Start of Block
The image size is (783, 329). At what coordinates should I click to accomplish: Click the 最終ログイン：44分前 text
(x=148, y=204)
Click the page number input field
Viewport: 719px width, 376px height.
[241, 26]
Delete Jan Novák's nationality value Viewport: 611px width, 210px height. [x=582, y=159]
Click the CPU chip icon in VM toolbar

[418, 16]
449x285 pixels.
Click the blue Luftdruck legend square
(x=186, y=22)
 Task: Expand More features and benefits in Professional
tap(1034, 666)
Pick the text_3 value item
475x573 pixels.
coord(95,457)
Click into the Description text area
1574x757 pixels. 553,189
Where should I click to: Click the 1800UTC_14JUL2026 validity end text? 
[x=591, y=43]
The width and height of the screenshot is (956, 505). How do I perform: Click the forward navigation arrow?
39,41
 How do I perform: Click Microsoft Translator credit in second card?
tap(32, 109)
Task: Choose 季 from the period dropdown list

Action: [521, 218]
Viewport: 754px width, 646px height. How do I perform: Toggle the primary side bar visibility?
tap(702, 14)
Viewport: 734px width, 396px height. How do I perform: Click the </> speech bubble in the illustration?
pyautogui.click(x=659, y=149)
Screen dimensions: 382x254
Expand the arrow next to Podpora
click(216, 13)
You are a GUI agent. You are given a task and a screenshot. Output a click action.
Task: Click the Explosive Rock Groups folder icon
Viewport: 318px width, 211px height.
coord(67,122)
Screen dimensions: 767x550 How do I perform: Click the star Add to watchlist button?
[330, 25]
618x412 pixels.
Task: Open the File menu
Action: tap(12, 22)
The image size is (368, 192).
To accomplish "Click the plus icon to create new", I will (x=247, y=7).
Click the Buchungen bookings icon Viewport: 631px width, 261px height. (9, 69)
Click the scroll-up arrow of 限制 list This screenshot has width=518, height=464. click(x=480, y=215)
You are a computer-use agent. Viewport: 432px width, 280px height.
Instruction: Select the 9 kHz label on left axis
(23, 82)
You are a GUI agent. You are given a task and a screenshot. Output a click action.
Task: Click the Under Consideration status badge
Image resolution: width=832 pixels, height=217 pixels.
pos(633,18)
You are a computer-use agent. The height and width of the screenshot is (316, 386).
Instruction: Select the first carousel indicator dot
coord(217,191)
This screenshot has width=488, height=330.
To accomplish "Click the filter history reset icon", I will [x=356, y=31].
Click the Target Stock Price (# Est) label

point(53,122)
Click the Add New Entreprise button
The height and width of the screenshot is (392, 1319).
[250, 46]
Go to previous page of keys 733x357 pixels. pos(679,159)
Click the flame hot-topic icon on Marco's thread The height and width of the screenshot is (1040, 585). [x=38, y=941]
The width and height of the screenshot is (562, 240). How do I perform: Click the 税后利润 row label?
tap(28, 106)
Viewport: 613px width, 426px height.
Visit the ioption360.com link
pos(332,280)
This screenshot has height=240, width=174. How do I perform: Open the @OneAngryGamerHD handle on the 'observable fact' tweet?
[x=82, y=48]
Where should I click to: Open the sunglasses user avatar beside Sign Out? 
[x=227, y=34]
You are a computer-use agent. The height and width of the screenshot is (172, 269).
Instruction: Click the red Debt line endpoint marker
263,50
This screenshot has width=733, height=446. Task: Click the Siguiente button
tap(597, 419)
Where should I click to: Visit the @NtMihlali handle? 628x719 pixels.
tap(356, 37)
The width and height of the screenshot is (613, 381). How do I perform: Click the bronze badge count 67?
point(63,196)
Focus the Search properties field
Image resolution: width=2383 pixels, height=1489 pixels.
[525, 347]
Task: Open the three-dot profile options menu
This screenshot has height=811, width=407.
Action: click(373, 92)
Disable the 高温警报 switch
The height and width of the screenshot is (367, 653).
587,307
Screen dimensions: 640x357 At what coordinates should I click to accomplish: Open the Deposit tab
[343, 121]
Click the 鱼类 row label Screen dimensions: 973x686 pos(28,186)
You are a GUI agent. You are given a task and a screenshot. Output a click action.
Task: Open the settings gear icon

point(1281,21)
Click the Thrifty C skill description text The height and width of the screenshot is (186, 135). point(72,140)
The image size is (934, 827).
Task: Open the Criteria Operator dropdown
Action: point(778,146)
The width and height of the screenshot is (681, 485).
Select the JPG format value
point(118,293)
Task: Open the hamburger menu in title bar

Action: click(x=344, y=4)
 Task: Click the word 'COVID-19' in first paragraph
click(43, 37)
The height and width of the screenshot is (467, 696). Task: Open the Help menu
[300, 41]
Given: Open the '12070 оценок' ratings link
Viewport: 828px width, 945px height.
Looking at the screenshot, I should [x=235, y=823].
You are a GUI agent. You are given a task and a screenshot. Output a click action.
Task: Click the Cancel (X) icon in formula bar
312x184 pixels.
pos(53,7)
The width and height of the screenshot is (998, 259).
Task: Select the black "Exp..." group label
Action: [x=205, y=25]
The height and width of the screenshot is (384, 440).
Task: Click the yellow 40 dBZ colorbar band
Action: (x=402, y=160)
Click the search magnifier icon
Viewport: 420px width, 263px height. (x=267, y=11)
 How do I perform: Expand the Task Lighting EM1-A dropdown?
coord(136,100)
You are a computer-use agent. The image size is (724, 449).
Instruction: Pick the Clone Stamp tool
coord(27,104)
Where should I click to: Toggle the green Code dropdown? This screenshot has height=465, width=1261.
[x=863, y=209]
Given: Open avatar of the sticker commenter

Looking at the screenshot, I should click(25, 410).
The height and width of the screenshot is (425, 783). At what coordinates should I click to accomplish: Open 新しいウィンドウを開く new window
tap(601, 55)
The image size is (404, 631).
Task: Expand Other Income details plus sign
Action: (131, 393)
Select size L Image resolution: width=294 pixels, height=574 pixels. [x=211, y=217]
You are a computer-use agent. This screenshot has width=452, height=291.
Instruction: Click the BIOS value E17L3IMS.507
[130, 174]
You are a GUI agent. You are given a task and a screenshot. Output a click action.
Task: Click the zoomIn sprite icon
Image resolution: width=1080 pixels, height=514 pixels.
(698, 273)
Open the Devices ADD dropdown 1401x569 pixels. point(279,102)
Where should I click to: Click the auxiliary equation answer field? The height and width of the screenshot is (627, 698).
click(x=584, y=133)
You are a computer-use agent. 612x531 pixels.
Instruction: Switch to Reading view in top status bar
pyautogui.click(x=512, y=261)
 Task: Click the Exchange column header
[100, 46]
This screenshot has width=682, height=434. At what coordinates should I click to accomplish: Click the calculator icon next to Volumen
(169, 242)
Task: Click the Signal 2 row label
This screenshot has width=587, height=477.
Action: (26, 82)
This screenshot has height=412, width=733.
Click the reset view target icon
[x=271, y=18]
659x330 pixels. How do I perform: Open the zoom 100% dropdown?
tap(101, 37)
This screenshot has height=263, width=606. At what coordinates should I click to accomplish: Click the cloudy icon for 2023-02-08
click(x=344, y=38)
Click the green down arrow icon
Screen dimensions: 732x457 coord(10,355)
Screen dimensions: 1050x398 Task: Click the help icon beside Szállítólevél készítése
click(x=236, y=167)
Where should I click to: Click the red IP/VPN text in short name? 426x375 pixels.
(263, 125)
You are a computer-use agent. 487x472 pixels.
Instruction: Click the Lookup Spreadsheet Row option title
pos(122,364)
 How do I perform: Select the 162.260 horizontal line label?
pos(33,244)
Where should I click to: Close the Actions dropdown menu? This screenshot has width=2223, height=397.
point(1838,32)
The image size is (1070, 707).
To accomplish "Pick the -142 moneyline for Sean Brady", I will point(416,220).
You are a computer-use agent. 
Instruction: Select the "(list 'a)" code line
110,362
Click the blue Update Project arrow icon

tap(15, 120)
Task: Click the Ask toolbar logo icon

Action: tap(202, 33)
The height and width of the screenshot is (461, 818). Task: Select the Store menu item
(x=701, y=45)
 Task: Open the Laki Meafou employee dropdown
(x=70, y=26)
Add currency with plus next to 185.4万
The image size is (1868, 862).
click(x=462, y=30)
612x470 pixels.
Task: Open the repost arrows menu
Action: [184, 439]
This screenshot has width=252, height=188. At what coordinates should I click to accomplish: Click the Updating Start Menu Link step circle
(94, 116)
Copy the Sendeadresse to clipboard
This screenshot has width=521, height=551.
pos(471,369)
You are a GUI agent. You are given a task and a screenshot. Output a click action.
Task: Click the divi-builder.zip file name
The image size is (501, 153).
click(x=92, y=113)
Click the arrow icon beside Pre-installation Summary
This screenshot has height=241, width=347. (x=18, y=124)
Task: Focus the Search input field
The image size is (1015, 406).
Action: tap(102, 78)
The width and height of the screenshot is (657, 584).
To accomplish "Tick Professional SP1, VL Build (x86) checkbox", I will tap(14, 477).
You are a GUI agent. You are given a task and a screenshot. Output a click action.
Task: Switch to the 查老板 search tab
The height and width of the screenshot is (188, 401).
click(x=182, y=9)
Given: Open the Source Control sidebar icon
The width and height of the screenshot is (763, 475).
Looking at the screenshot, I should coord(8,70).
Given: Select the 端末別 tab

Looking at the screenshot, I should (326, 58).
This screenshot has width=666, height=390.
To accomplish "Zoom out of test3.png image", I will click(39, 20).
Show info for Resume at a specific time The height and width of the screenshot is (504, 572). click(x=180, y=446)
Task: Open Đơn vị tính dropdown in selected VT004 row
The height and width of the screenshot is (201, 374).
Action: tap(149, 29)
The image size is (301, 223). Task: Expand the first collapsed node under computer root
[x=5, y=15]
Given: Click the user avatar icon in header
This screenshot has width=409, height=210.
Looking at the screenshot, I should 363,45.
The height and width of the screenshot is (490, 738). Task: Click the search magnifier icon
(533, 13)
End of Block
* [TASK GOAL] Search the data above for the word "page". Copy each line it is in.

* [RESPONSE]
Click the page number input field
Go to previous page of keys 733x357 pixels. pos(679,159)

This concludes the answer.